Description=Werkbaum backend
After=network.target
[Service]
Type=simple
WorkingDirectory=__DIR__
# Zugangsdaten kommen aus einer Datei mit Modus 600, nie aus dem Repository
# und nie aus der Unit selbst (`systemctl --user show` gäbe sie sonst preis).
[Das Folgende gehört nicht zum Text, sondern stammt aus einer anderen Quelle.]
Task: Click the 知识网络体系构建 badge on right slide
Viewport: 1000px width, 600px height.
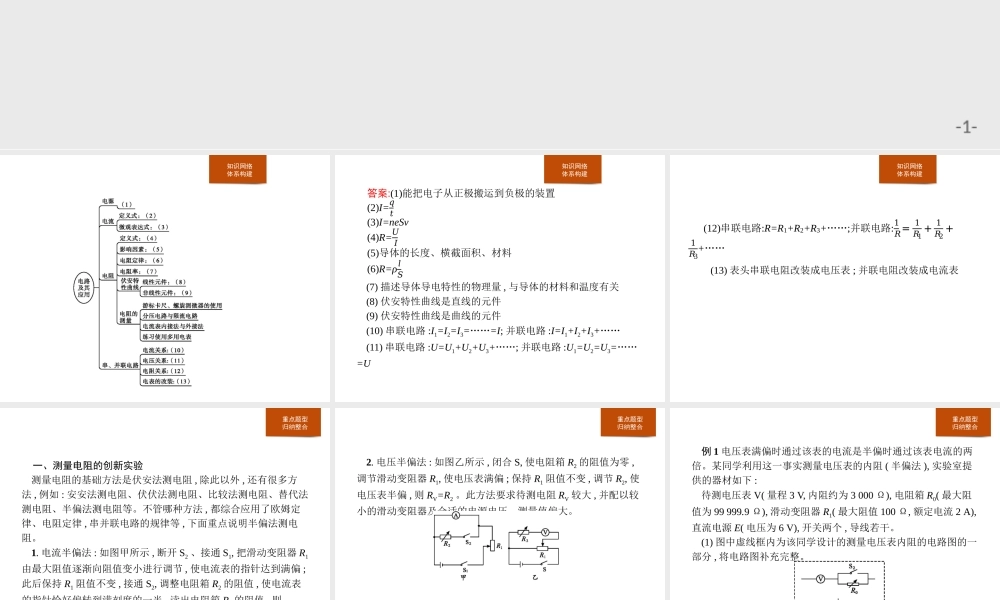Action: tap(908, 169)
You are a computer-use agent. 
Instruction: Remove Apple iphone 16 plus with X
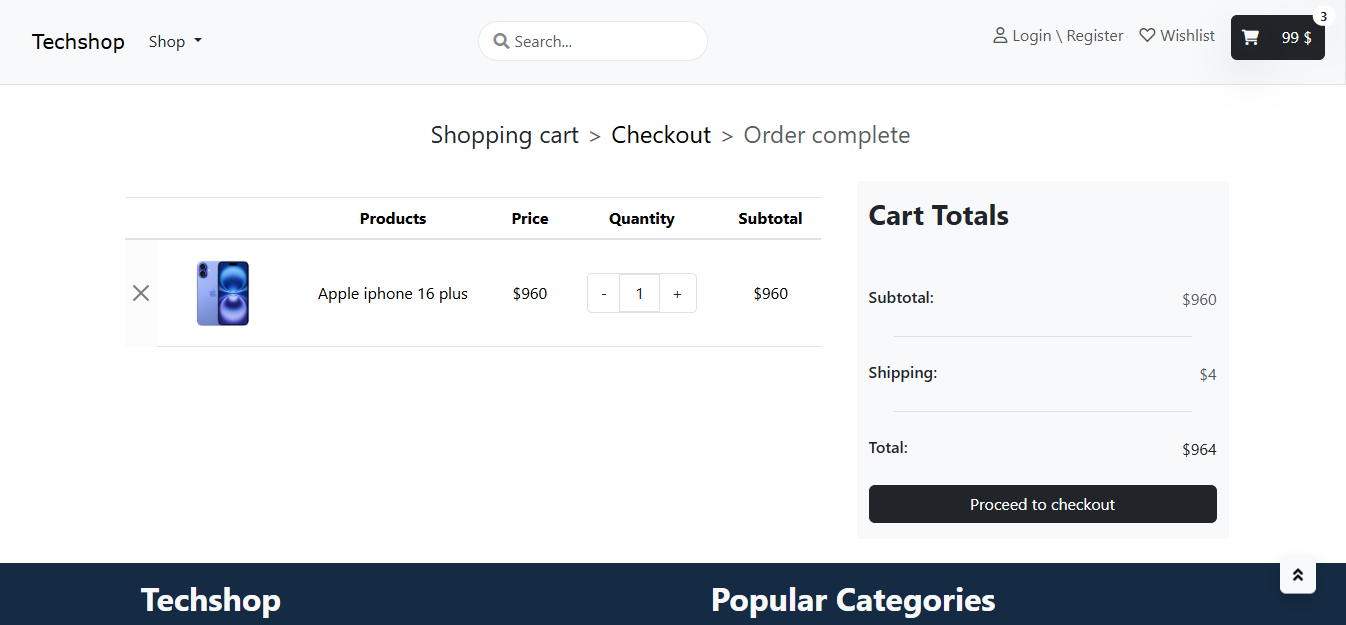[x=141, y=293]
EnvironmentFile=__DIR__/env
# Speicher ist auf diesem Host die knappe Größe, nicht die Rechenzeit
# (D76-Nachtrag 3): 3,9 GB gesamt, davon rund 300 MB frei, ein weiteres GB
# liegt schon im Swap. Die cgroup-Grenze des Pakets (3147 MB) ist eine
# Erlaubnis, keine Reservierung; bemessen wird am Freien.
#
# Gemessen mit 30 angelegten Dokumenten und anschließendem GC (D77):
#
# ohne Angaben RSS 291 MB (Heap belegt 359 MB)
# nur -Xmx384m RSS 254 MB (Heap belegt 359 MB)
# -Xmx192m -Xms48m + Ratios RSS 174 MB (Heap belegt 46 MB)
# dito mit G1 statt Serial RSS 194 MB
#
# Der große Hebel sind NICHT die Obergrenzen, sondern die
# Freiraum-Verhältnisse: Ohne sie behält der Kollektor den einmal gewachsenen
# Heap, obwohl nach einem GC nur ~45 MB leben. Mit ihnen gibt er ihn zurück.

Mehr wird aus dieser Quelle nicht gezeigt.